This recipe has been featured in a menu on the site- Italian Dinner Party.
Yield: 6 servings
Prep Time: 30 min
Cook Time: 15 min
The homemade Italian-seasoned croutons really make this salad special...
2 cloves garlic, crushed
2 Tablespoons extra-virgin olive oil
1 Tablespoon butter
3 cups cubed sourdough bread
1 teaspoon course black pepper
1/2 cup grated Parmesan cheese
2 Tablespoons chopped fresh thyme leaves
1 clove garlic, finely chopped
1 lemon juiced
1 teaspoon tabasco sauce
1 teaspoon worcestershire sauce
1 teaspoon Dijon mustard
1/3 cup extra-virgin olive oil
2 hearts of romaine lettuce, chopped (7-8 cups)
1/2 cup shredded Parmesan cheese
salt & fresh ground pepper
1. Preheat oven to 325 degrees F.
2. Heat garlic and oil over low heat and melt butter into the oil.

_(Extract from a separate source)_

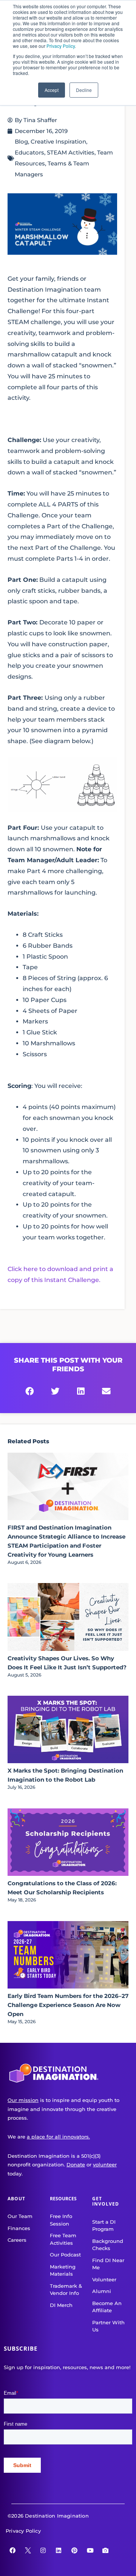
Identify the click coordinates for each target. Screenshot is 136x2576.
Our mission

Place bread in a large bowl and toss with garlic oil and butter. Season with pepper, Parmesan and thyme. Spread croutons evenly on a baking sheet. Bake until crisp and golden- about 15 minutes.
3. In the same bowl in which you made the croutons, combine garlic, lemon juice, tabasco, worcestershire and mustard. Whisk in olive oil.
4. Remove croutons and let cool. When ready to serve, add lettuce to the bowl with the dressing. Toss to coat evenly. Add cheese, salt, pepper and croutons. Toss again. Adjust seasonings and serve, with or without anchovies.